Top of Source records

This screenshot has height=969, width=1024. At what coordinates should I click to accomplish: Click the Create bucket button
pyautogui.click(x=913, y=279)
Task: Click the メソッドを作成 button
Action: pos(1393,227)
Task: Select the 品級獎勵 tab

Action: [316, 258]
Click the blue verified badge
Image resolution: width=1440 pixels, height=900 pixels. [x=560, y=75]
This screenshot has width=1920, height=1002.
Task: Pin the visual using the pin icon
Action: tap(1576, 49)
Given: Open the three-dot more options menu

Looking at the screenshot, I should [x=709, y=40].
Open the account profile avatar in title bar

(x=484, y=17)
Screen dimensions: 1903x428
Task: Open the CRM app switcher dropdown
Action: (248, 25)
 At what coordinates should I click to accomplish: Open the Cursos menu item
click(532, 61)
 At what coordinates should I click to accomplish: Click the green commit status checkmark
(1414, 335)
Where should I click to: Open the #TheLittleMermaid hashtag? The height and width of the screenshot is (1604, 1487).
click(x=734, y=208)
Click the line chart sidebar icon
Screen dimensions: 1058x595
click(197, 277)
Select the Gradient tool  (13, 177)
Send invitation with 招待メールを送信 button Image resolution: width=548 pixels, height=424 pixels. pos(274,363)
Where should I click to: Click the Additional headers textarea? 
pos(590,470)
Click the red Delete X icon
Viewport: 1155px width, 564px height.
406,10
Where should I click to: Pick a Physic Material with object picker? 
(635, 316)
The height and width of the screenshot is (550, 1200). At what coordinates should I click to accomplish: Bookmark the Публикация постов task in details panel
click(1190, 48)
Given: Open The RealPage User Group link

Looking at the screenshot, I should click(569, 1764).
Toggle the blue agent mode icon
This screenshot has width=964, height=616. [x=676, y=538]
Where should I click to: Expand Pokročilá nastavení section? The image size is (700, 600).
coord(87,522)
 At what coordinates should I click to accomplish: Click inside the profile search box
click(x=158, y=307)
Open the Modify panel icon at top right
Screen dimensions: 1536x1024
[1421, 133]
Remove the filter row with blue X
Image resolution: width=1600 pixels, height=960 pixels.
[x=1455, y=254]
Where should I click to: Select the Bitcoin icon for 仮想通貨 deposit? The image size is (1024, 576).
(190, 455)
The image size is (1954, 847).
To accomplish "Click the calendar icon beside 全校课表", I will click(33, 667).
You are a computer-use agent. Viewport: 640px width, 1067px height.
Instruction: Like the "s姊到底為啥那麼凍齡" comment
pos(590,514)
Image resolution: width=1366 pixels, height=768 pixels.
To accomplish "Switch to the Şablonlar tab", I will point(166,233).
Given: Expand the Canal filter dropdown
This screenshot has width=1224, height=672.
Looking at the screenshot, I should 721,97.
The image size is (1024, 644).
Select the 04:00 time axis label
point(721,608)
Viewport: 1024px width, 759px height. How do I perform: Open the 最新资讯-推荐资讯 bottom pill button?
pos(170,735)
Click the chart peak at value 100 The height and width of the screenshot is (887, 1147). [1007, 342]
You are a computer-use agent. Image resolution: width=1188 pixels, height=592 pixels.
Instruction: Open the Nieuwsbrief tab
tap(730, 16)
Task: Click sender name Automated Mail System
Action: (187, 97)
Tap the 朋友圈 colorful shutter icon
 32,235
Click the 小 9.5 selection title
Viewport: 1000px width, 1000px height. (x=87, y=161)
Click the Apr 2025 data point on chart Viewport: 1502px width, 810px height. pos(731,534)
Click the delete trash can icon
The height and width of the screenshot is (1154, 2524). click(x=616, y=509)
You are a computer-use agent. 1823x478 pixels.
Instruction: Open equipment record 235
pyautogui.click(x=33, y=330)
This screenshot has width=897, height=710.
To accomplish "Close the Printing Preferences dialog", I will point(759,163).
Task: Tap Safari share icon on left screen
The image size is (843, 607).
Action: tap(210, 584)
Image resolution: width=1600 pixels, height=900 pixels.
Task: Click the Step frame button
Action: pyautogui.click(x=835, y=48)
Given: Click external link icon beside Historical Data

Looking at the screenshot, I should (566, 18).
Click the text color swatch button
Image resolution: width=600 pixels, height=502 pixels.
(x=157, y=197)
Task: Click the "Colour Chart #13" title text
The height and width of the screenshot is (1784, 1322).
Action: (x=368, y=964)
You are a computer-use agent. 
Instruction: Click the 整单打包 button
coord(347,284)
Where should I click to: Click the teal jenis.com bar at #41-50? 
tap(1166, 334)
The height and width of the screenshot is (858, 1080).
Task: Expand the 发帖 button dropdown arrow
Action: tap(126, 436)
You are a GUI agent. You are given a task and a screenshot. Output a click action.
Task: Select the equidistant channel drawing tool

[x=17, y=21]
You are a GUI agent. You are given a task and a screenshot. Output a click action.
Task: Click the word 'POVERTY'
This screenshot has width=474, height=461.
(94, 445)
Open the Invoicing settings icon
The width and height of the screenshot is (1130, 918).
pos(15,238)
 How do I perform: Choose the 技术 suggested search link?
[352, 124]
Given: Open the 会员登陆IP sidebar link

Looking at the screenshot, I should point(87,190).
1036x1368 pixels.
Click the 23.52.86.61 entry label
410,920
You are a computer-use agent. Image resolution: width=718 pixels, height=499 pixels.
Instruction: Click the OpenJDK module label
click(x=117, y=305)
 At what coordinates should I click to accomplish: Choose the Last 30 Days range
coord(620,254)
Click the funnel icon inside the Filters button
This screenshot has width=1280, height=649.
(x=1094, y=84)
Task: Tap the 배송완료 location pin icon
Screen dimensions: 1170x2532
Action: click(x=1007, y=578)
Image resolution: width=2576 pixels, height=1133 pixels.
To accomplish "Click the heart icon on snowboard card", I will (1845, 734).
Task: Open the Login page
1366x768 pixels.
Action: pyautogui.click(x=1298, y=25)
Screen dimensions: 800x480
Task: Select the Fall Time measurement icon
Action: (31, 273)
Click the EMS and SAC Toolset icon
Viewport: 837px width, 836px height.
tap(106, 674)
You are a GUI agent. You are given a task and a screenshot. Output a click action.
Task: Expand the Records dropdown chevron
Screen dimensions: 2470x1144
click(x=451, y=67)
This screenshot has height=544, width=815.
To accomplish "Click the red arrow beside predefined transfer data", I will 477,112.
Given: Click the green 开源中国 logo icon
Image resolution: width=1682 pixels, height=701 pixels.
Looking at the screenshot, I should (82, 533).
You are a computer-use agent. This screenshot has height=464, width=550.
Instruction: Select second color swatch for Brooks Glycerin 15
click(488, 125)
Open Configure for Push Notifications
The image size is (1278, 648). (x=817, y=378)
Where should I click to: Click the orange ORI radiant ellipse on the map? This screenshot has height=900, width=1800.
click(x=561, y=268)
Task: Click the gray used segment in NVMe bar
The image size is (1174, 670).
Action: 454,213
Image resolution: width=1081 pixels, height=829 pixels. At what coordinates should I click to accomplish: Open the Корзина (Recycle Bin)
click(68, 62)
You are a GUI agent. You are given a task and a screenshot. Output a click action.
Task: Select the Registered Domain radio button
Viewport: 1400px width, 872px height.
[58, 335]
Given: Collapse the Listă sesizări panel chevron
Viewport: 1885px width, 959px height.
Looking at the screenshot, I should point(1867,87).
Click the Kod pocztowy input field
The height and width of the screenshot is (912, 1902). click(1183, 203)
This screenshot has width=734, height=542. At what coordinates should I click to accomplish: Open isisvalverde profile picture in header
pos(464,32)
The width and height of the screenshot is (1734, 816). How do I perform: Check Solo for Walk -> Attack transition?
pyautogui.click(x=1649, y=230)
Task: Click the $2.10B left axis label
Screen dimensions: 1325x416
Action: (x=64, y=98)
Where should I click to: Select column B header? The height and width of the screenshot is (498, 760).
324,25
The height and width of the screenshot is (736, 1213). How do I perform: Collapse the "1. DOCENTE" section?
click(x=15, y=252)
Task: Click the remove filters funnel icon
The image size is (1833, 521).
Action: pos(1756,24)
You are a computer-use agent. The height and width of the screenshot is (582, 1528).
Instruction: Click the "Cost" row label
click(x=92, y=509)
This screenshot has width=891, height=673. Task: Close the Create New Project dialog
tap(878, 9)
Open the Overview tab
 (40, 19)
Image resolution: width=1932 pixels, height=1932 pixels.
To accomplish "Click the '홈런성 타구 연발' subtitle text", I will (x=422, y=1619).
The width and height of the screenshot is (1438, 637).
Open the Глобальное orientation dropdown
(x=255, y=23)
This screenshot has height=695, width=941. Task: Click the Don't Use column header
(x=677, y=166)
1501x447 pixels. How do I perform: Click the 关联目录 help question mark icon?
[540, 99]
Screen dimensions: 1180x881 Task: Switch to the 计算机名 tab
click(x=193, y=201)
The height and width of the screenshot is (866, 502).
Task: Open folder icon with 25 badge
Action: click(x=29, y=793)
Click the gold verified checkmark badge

Bottom of Source records

What needs to be done: Where a line in the material contains "left", copy that line.

Answer section:
Task: Tap Safari share icon on left screen
Task: Click the $2.10B left axis label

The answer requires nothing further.